Upon the foregoing facts the plaintiff claims it is entitled to a judgment for $330 and interest, and the defendant claims she is entitled to judgment.

The clause inserted in the bill of lading giving to the shipper the benefit of the insurance rendered the policy unenforcible. (Fayerweathev v. Phenix Ins. Co., 118 N. Y. 324.) Defendant, however, contends that this fact is of no importance since *524the insurance company by advancing the amount of the loss thereby waived any defense which it might have had to the enforcement of the policy on that ground; that the money advanced amounted, in legal effect, to a payment by the insurance company of its liability under the policy; and it was thereafter estopped from asserting the contrary.

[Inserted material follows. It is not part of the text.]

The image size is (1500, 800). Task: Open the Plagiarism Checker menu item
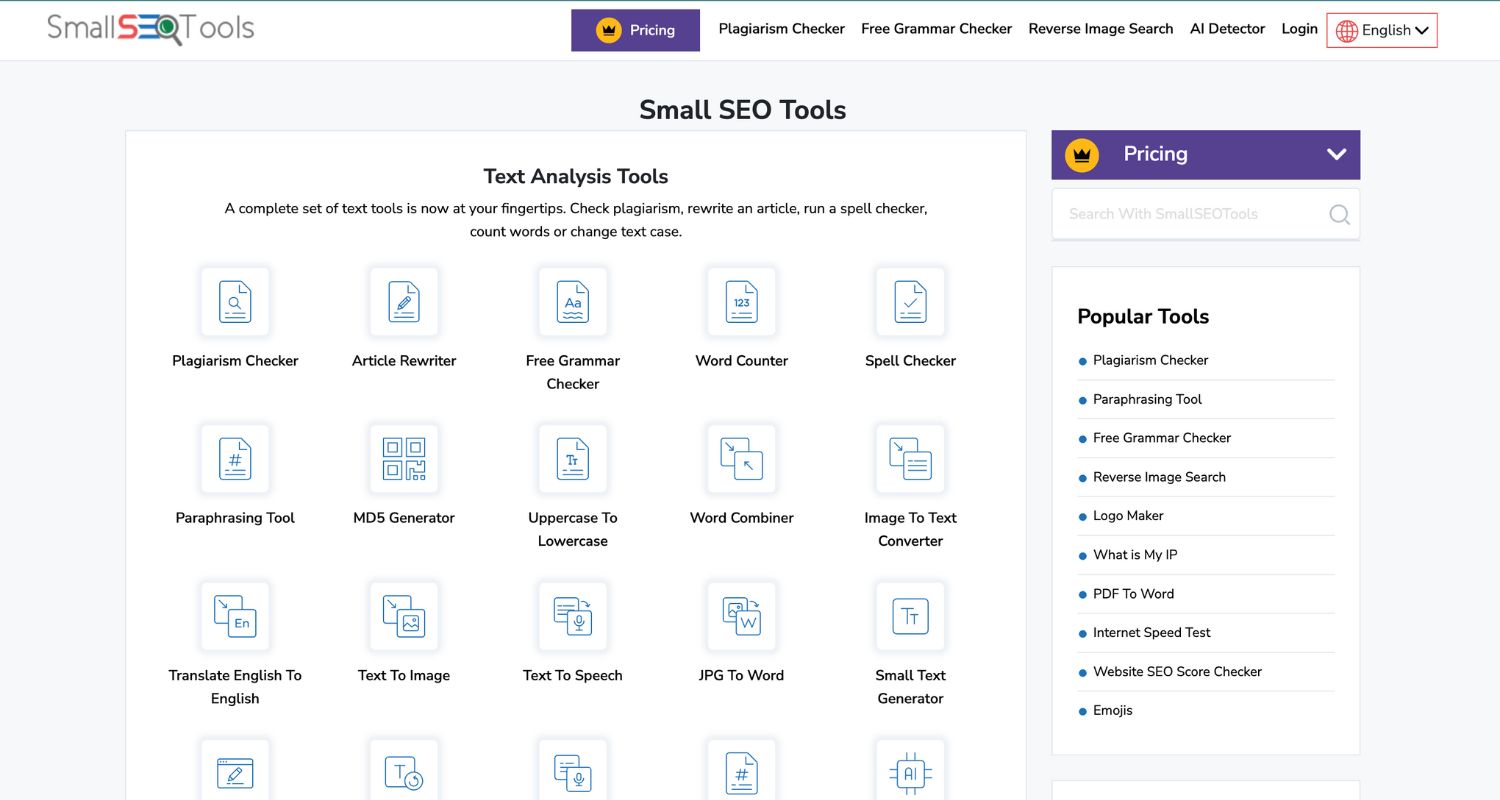(x=781, y=29)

There is nothing in the submission to indicate that the insurance company, in advancing the $330, intended thereby to waive any defense which it had, or that such advancement was to be considered as an unconditional payment of any liability under the policy; on the contrary, the agreement entered into between the insurance company and the shipper, at the time the money was advanced, shows that such was not its intent and it did not so elect. The money was advanced upon certain specified conditions, among which were (a) the presentation of a claim to the carrier for the amount of the loss; and (b) upon receiving payment to refund the same to the insurance company. . If it be true, as indicated, that the policy could not have been enforced, then the insurance company had a right to exact such terms with respect to the carrier, that is, the party primarily liable to the insured, as it chose as a condition of payment. (Inman v. South Carolina R. Co., 129 U. S. 128; Bradley v. Lehigh Valley R. Co., 153 Fed. Rep. 350.)

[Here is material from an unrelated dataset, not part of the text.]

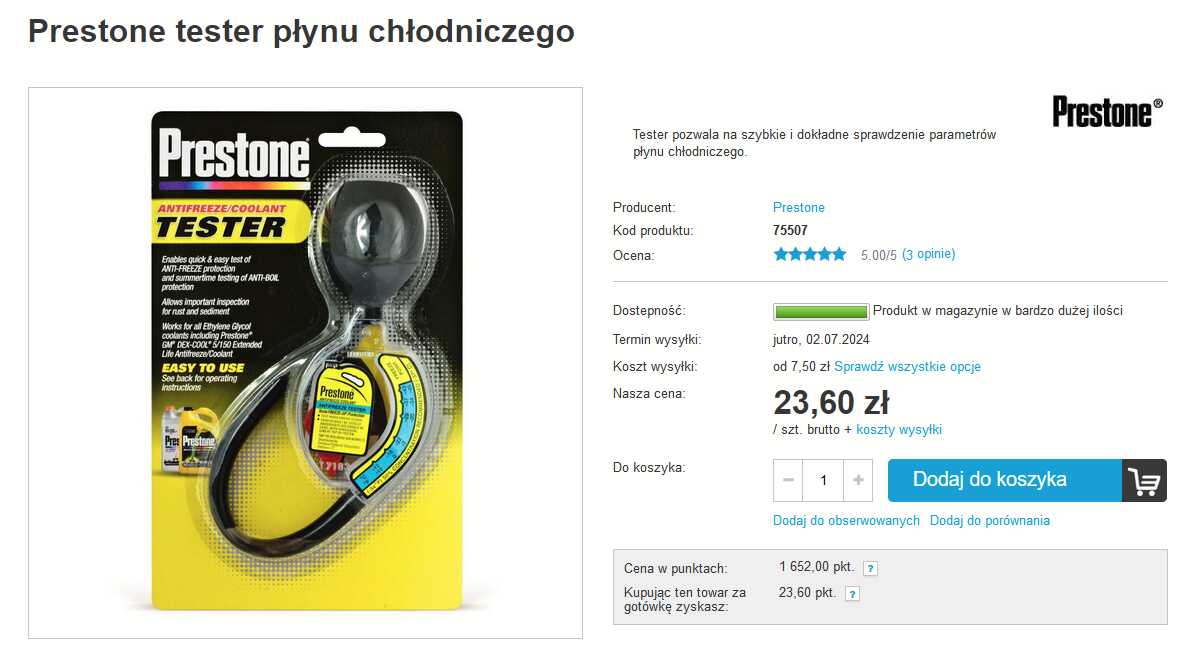1199x657 pixels.
Task: Open the 3 opinie reviews link
Action: tap(928, 254)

If it be conceded, as contended by the defendant, that the transaction amounted to payment by the insurance company so as to relieve it of all liability under its policy, nevertheless, it was upon terms which it had the legal right to impose. It, however, was not a payment or a waiver by the insurance company of its defense. (Pennsylvania R. Co. v. Burr, 130 Fed. Rep. 847; Southard v. Minneapolis, St. P. & S. S. M. Ry. Co., 60 Minn. 382.)

It follows that the plaintiff is entitled to judgment against the defendant for $330 with interest from December 12, 1910, together with costs.

Ingraham, B. J., Laughlin, Dowling and Hotchkiss, JJ. concurred.

Judgment ordered for plaintiff as directed in opinion, with costs. Order to be settled on notice.